Abdullah is listed at only 5’9"/195…at least 20lbs lighter than any current Seahawk RB. BUUUUUT…once upon a time I thought Russell Wilson and Paul Richardson were too small to be considered as possible Seahawk interests. And Ameer is pretty compelling. He’s strong, he’s elusive, he has great vision, and his burst is downright exciting. I mean, Brock Huard actually says it brilliantly, "his jumpcut is as explosive as anyone’s." Plus, AA is a team captain and I think he’s going to have high marks on character. I still don’t think the Seahawks would like most backs this size, but I’m coming around to Abdullah being that room-tilting exception.
One more thing before we leave that last tape…I normally avoid writing on players I don’t like; I much prefer to promote the players I WOULD draft, but that Miami defense is a dirty squad. I’m kind of thinking now that I won’t be looking at any of their players going forward.

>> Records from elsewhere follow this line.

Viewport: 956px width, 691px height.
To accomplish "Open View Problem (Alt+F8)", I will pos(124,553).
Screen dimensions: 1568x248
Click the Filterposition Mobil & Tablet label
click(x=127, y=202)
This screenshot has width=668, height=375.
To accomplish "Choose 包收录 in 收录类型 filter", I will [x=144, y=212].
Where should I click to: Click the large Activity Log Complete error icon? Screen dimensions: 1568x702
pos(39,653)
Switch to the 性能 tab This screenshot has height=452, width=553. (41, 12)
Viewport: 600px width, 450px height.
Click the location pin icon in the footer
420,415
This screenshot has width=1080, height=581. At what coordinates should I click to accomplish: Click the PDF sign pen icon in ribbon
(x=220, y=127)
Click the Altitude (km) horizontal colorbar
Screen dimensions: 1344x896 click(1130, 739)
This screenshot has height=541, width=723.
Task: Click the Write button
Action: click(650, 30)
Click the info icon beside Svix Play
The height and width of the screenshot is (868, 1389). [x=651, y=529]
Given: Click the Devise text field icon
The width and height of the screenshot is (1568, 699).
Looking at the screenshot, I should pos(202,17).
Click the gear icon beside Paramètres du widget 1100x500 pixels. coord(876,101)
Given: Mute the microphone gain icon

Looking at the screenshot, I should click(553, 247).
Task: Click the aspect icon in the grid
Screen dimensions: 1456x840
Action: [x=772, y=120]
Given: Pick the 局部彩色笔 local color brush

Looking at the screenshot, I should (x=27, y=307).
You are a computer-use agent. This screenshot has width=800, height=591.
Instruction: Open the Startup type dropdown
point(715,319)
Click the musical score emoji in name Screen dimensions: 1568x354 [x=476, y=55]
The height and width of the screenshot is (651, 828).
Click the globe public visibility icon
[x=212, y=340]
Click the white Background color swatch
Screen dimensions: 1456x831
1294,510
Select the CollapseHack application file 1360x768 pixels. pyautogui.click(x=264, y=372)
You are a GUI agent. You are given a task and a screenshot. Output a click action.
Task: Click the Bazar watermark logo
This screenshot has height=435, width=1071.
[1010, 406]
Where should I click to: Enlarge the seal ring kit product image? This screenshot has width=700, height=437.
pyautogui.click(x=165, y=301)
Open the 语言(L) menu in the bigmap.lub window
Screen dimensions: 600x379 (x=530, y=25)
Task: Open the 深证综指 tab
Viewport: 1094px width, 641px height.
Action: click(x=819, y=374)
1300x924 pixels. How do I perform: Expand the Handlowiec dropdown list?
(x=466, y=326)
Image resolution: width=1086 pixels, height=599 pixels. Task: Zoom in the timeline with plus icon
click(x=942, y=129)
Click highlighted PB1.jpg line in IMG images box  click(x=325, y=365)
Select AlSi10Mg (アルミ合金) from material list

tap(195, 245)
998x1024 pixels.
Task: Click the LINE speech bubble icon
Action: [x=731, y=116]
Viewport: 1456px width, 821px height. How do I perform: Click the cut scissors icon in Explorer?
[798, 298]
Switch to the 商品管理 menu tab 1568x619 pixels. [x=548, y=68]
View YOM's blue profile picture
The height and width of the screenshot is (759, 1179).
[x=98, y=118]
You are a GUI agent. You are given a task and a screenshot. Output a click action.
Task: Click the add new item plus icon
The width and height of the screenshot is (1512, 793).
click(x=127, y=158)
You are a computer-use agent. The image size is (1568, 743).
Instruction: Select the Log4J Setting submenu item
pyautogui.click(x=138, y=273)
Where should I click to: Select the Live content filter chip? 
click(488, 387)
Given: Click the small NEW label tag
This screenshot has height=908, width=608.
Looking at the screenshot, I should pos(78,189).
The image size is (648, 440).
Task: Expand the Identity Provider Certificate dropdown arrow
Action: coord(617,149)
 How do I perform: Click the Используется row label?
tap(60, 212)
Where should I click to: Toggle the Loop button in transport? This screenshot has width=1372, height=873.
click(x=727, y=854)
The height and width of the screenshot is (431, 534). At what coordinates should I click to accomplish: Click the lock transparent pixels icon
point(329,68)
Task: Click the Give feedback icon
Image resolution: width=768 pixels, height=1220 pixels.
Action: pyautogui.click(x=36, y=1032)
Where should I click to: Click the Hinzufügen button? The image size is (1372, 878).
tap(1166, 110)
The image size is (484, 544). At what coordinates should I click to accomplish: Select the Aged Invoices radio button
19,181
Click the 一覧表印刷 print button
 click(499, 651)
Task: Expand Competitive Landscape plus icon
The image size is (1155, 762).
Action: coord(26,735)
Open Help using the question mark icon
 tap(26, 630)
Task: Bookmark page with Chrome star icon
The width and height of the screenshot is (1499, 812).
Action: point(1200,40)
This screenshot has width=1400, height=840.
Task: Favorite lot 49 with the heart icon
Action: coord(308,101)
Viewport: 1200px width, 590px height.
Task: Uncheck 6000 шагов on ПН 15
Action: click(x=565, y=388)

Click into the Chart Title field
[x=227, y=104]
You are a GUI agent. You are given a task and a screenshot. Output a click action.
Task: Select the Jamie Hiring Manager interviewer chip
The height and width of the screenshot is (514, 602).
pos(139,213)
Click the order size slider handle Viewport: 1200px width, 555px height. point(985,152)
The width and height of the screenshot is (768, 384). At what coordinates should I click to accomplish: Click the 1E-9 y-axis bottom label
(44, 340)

Switching gears to stopping the run; I was surprised to find out that Penn State is actually leading college ball in rushing defense. Not only are they allowing less than 50 yards per game, they also lead in yards-per-carry allowed. Then, looking into their DL, I find this player:
Anthony Zettel is a 6’4"/274lb 3Tech DT that has tallied 13 tackles, 7.0 TFL, 3.0 sacks, and 1 PBU on the year. Only a Junior, but after the record number of underclass declares last year; who isn’t "only a Junior"?!
Zettel is a highly disruptive player at the point of attack, using a nice array of interior rush moves to get into the backfield. He’s sort of what we hoped Jason Jones was gonna be a couple years ago. Or, it appears, he has the frame that he could bulk up a bit more and play a combo of 3T/5T like we hoped Scruggs could do.